* **DATA SHOWN**

--- Begin ---

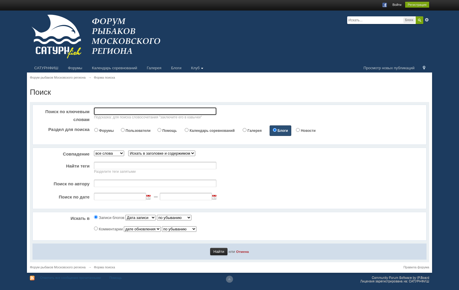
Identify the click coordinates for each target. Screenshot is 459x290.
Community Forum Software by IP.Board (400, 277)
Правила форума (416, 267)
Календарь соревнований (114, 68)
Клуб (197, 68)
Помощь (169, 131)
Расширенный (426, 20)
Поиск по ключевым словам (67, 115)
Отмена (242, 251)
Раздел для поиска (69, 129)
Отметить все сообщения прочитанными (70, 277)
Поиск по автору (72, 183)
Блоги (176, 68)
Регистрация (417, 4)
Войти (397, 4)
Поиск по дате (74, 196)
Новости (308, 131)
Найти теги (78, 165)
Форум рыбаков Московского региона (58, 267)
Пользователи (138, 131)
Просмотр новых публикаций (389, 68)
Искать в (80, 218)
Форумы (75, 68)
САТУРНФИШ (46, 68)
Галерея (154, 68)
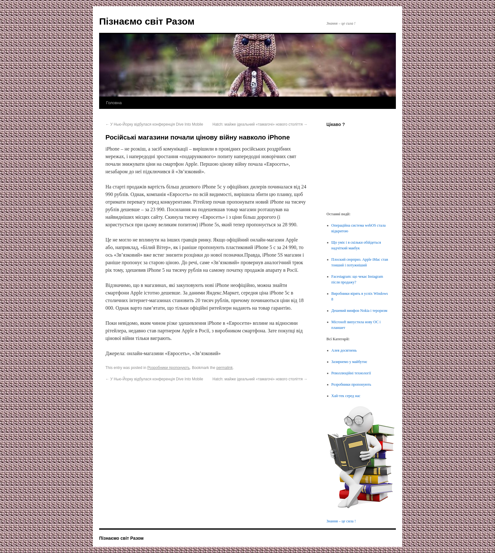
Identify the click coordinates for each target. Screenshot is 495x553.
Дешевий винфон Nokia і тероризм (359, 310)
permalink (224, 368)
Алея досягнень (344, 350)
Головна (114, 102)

--- End ---
--- Begin ---

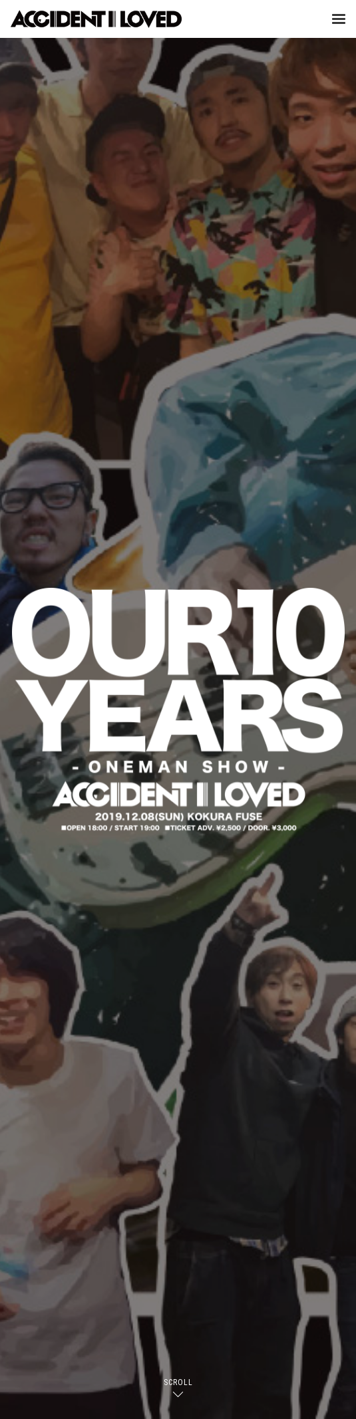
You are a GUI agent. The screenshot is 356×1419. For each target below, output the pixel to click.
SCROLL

--- End ---

* **THE PROBLEM**
Count the lines in the items above that contain the string "coordinates". Reply with the number alone.

* **OUTPUT BELOW**
2